READING PASSAGE
=== Section Start ===
RICHMOND, Va. (WRIC) — Lights, lasers, interaction!

Opening Saturday, Feb. 11, “Playing With Light” is a new exhibition coming to the Science Museum of Virginia, shining a light on the science behind how the world is illuminated.

“While most of us probably take it for granted because we’re surrounded by it, light plays a vital role in our daily lives,” said Timshel Purdum, Virginia C. Ellett Deputy Director of Education. “The word light encompasses so much; we forget just how much that general term includes and that it’s more than just visible light. This exhibition covers the full spectrum of light so guests can understand the many pieces and parts and recognize their differences.”

Attendees can expect to see a wide variety of science, technology, engineering and mathematics (STEM) disciplines on display in the exhibition — including physics, technology, material science, biology, engineering and astronomy.

“Playing With Light” features 21 interactive exhibits, as well as light-themed demonstrations and educational activities throughout the museum. Guests can sneak past a laser light security block, step inside a giant kaleidoscope, “draw” with infrared “paint”, freeze their shadow, make a laser beam bounce across water and build a powerful telescope.

There will also be several shows related to astronomy in The Dome, the museum’s observatory-shaped theatre.

Two upcoming events taking place at night will accompany the exhibition. The Feb. 10 Curiosity Camp-In and Mar. 3 Science After Dark will both feature special light-related programming to tie into the exhibition.

For teachers planning spring field trips, “Playing With Light” aligns with Virginia’s fourth and fifth grade standards of learning (SOLs). The exhibition is not just for children in that age group, however.

“Guests of all ages will appreciate that this exhibition reveals how science helps us explain and describe light in a fun and engaging way,” Purdum added. “Everyone who experiences the hands-on stations and experiments with the lasers, lenses and lights will leave with a better understanding of the world around us.”

The idea for “Playing With Light” originated from Sciteth, an interactive science museum in Perth, Australia. It examines vision, the beauty of rainbows, fiber optic communication, holographic security and laser surgery while offering the opportunity for exploration, creativity and experimentation.

“Playing With Light” will be on display through Aug. 20 and is covered by regular admission. The Science Museum is open Tuesday through Sunday, 9:30 a.m. to 5 p.m., with tickets available at Starting Mar. 6, the museum will be open seven days a week.
=== Section End ===
WHAT YOU WILL DO
#1 Please repeat the exhibition article from "The idea for" up to and including "creativity and experimentation.".
#2 Decide whether the exhibition article agrees with each statement. Answer yes or no and quote the words that settle it. (a) The exhibition includes 21 interactive exhibits. (b) The idea for the exhibition came from a museum in Sydney. (c) Visitors must buy a ticket beyond regular admission to see the exhibition.
You will not need the items to do this work.

AVAILABLE DATA
=== Section Start ===
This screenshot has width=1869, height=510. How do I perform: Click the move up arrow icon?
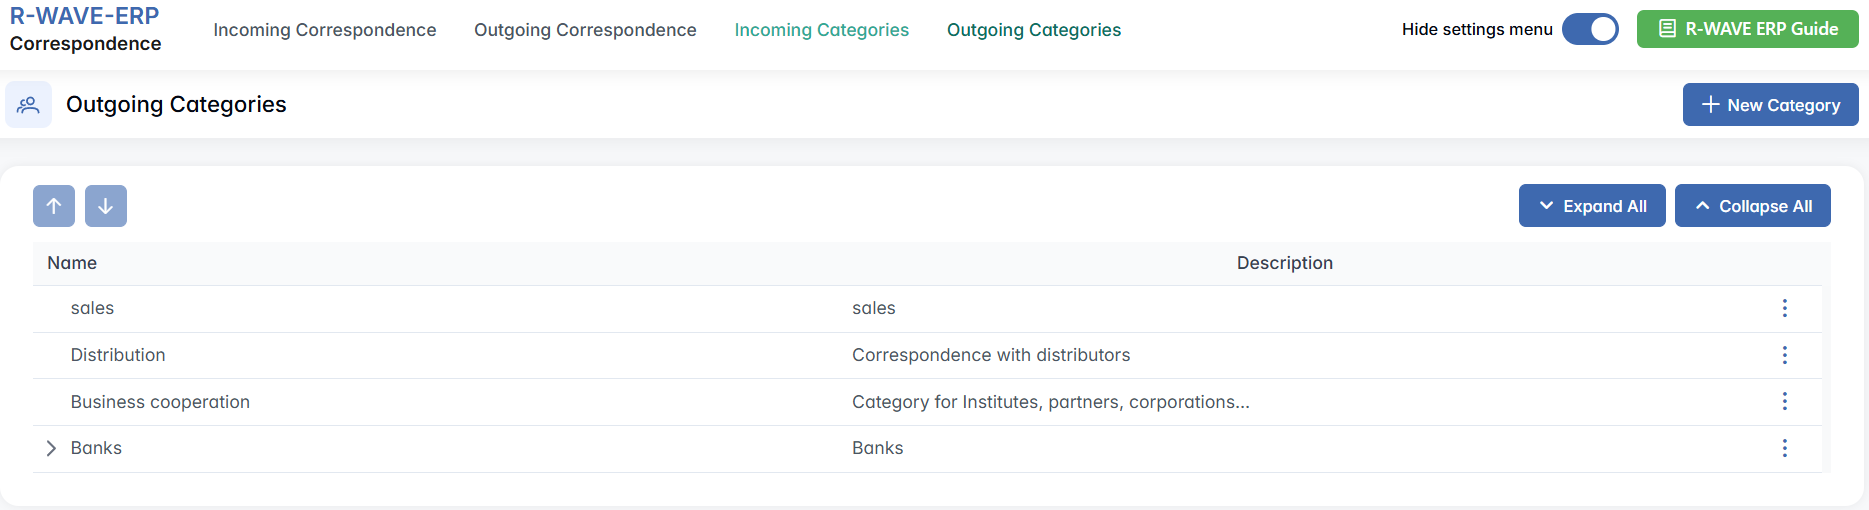54,206
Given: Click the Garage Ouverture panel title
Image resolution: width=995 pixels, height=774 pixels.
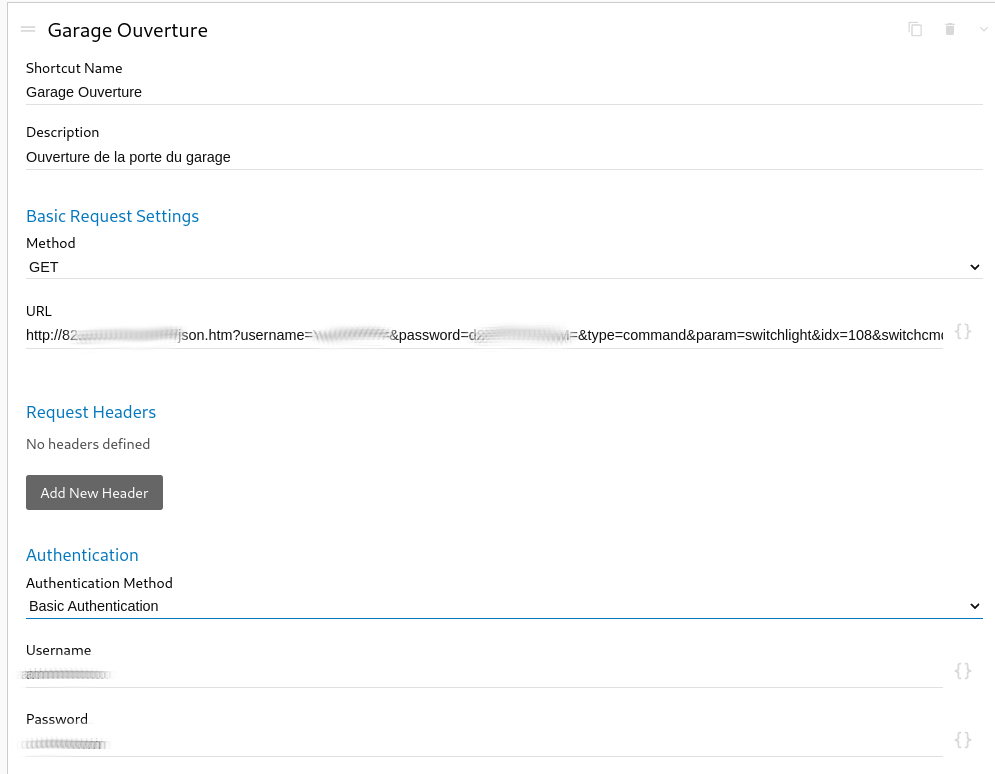Looking at the screenshot, I should click(x=128, y=30).
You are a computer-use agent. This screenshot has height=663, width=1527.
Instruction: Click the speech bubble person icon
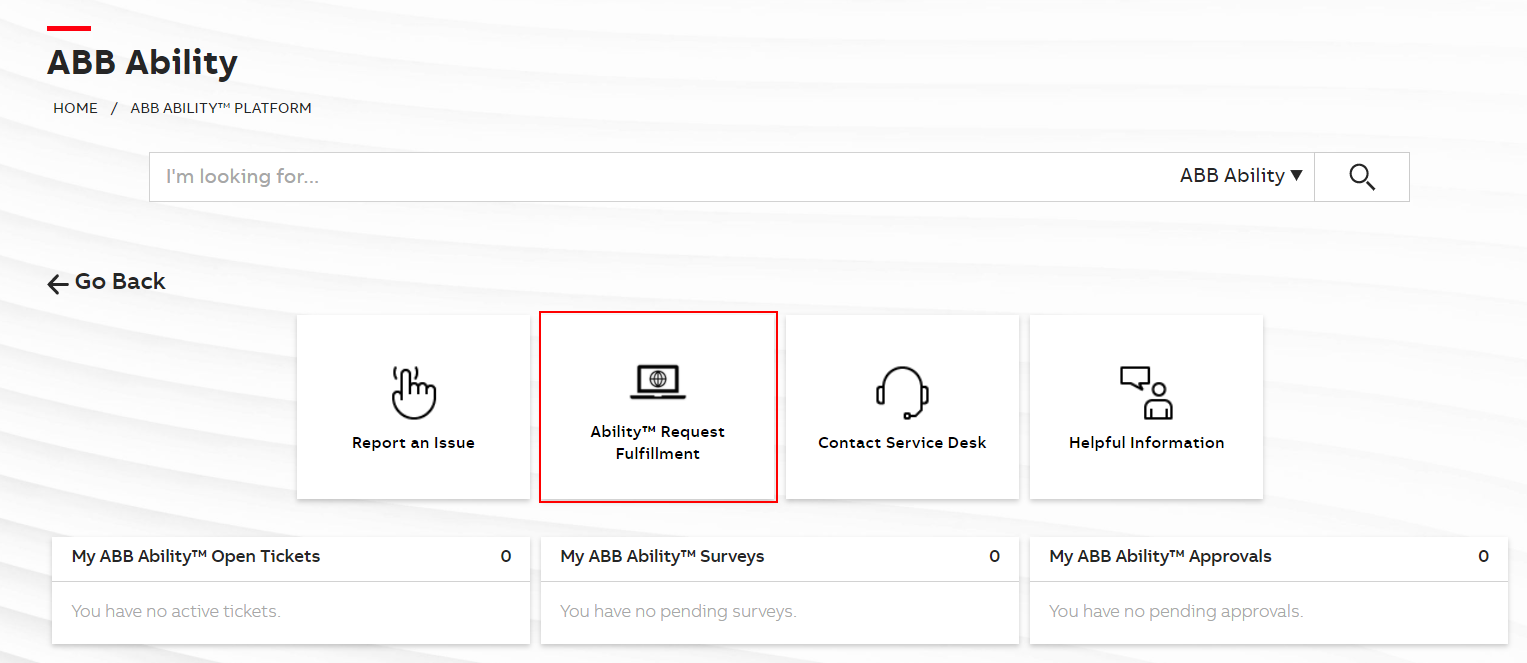click(1146, 392)
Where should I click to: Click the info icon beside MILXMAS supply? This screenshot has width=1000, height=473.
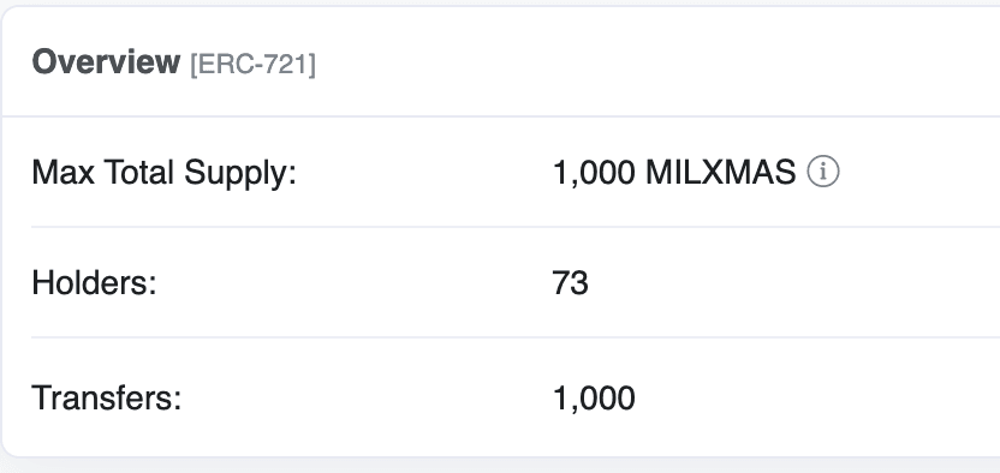click(x=823, y=172)

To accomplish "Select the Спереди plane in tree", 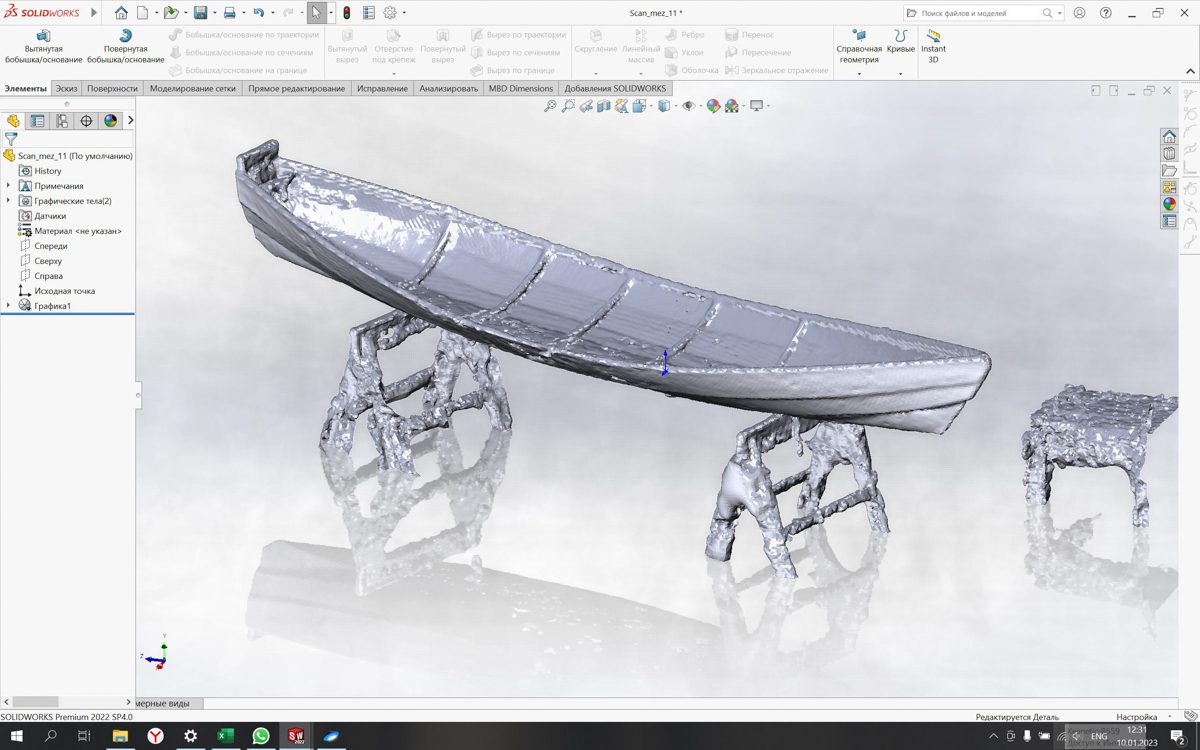I will 50,246.
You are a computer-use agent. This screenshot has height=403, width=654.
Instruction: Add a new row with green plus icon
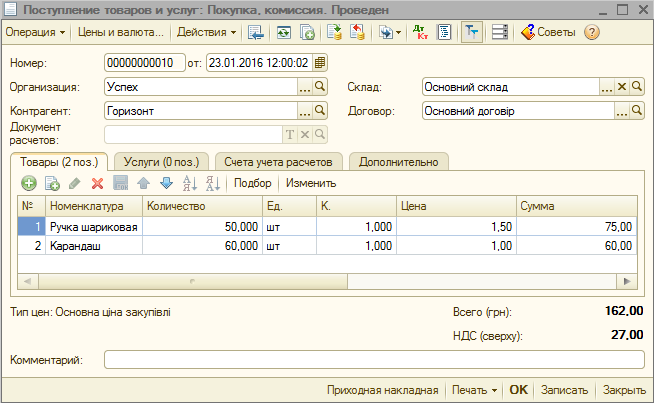[x=28, y=183]
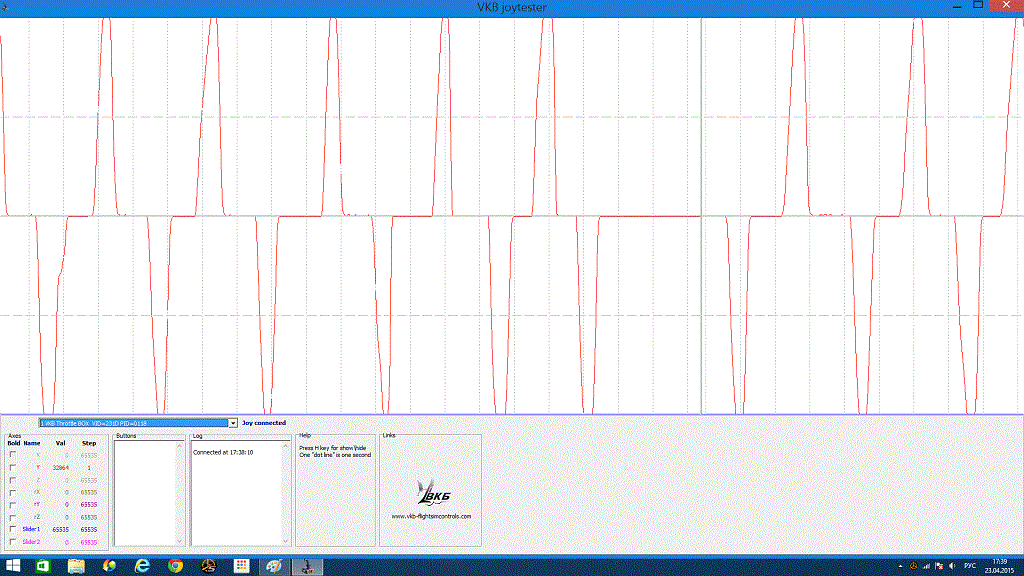Launch Google Chrome from the taskbar
Viewport: 1024px width, 576px height.
pyautogui.click(x=175, y=566)
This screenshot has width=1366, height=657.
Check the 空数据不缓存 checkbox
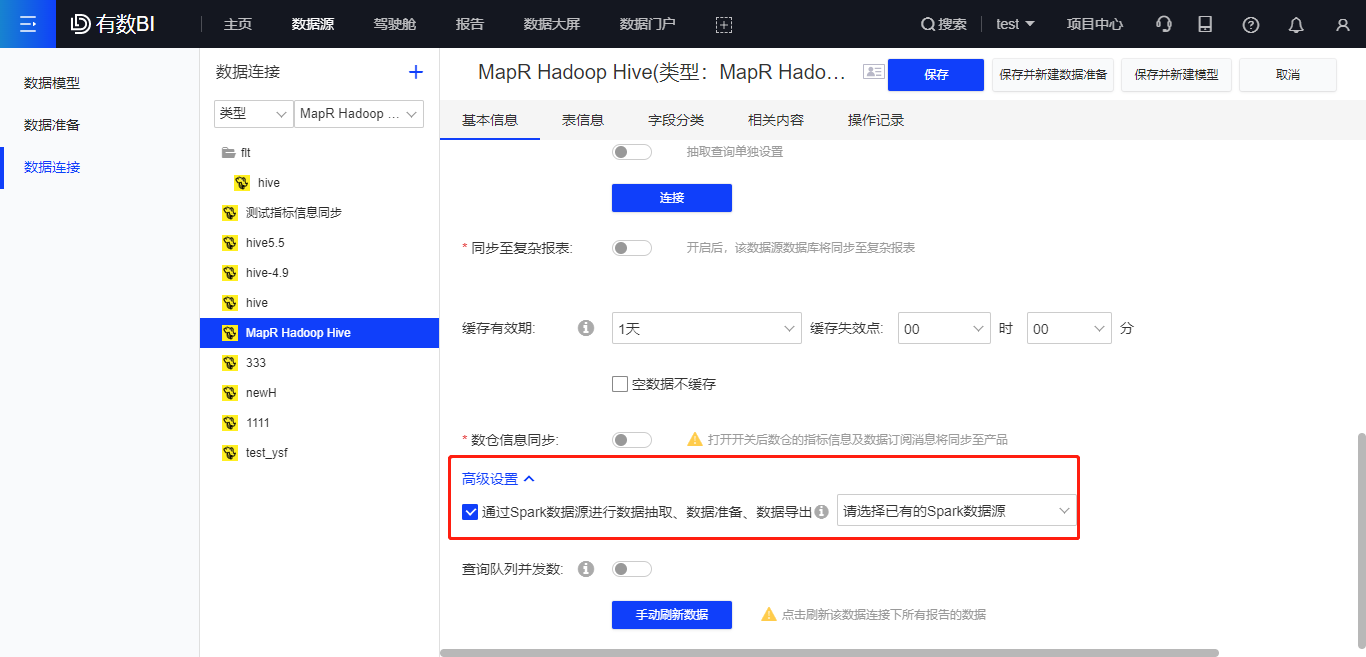620,384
=== Section End ===
TASK-BY-TASK SOLUTIONS
#1
The idea for “Playing With Light” originated from Sciteth, an interactive science museum in Perth, Australia. It examines vision, the beauty of rainbows, fiber optic communication, holographic security and laser surgery while offering the opportunity for exploration, creativity and experimentation.

#2
(a) Yes: "“Playing With Light” features 21 interactive exhibits"
(b) No: "originated from Sciteth, an interactive science museum in Perth, Australia"
(c) No: "is covered by regular admission"